A série Emergência Radioativa, da Netflix, retrata o acidente de 1987 em Goiânia, misturando personagens históricos com figuras fictícias. A produção destaca a atuação de cientistas e a gravidade do desastre, que impactou diversas vidas.
Walter medeiros, à esquerda, e Johnny Massaro, à direita — Foto: 1 de 1 Walter m
Walter medeiros, à esquerda, e Johnny Massaro, à direita — Foto: 1 de 1 Walter m

Recentemente, a Netflix lançou a série Emergência Radioativa, que narra um dos acidentes radiológicos mais significativos da história brasileira: a contaminação por césio-137 em Goiânia, ocorrido em 1987. A produção, que se inspira em eventos reais, combina personagens históricos com figuras fictícias, proporcionando uma visão abrangente sobre o desastre e suas consequências.

Entre os personagens da série, o protagonista Márcio, interpretado por Johnny Massaro, é uma criação fictícia que representa vários cientistas envolvidos no combate à contaminação.
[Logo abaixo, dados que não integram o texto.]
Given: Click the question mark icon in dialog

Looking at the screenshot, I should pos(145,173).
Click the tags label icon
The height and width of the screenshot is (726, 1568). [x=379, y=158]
Um dos principais nomes retratados é o físico Walter Mendes Ferreira, que teve papel crucial na identificação da radiação e no controle da crise. A série também inclui Roberto Santos e Wagner Mota Pereira, que foram os catadores que descobriram a cápsula de césio em uma clínica de radioterapia abandonada na Avenida Paranaíba, um ato que desencadeou o desastre.

A narrativa apresenta Devair Alves Ferreira, que na série é retratado como Enevildo, interpretado por Bukassa Kabengele. Fascinado pelo brilho azul da substância, Enevildo leva o material para casa, sem saber que estava espalhando a contaminação. Outro caso notável é o da menina Leide das Neves, de seis anos, representada na série pela personagem Celeste, que ilustra a gravidade do impacto do acidente na vida das pessoas.
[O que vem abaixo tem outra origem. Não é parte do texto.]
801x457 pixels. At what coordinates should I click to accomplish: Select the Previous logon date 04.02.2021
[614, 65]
Maria Gabriela Ferreira, esposa de Devair, é retratada na série pela personagem Antônia, vivida por Ana Costa. Ela foi uma das primeiras a perceber o perigo e alertar as autoridades, mas, infelizmente, não sobreviveu à contaminação, falecendo em outubro de 1987, no mesmo dia que Leide. O governador de Goiás na época, Henrique Santillo, é interpretado por Tuca Andrada, enquanto Paulo Gorgulho dá vida ao personagem Benny Orenstein, que inspira-se em José de Júlio Rozental, da CNEN.

A produção também inclui os médicos que atuaram no atendimento às vítimas, representados por Antônio Sabóia e Luiz Bertazzo, que dão vida, respectivamente, a Eduardo e Loureiro, inspirados em Nelson Valverde e Alexandre Rodrigues. A médica Maria Paula Curado, que propôs o isolamento dos pacientes contaminados no Estádio Olímpico de Goiânia, é homenageada na série através da personagem Paula, interpretada por Clarissa Kiste.

A série se destaca não apenas pela dramatização dos eventos, mas também pela fidelidade em retratar os desafios enfrentados pelas autoridades e pela população durante a crise. A repercussão do acidente e suas consequências continuam a ser discutidas, refletindo a importância de ações preventivas e uma resposta eficaz em situações de emergência radiológica.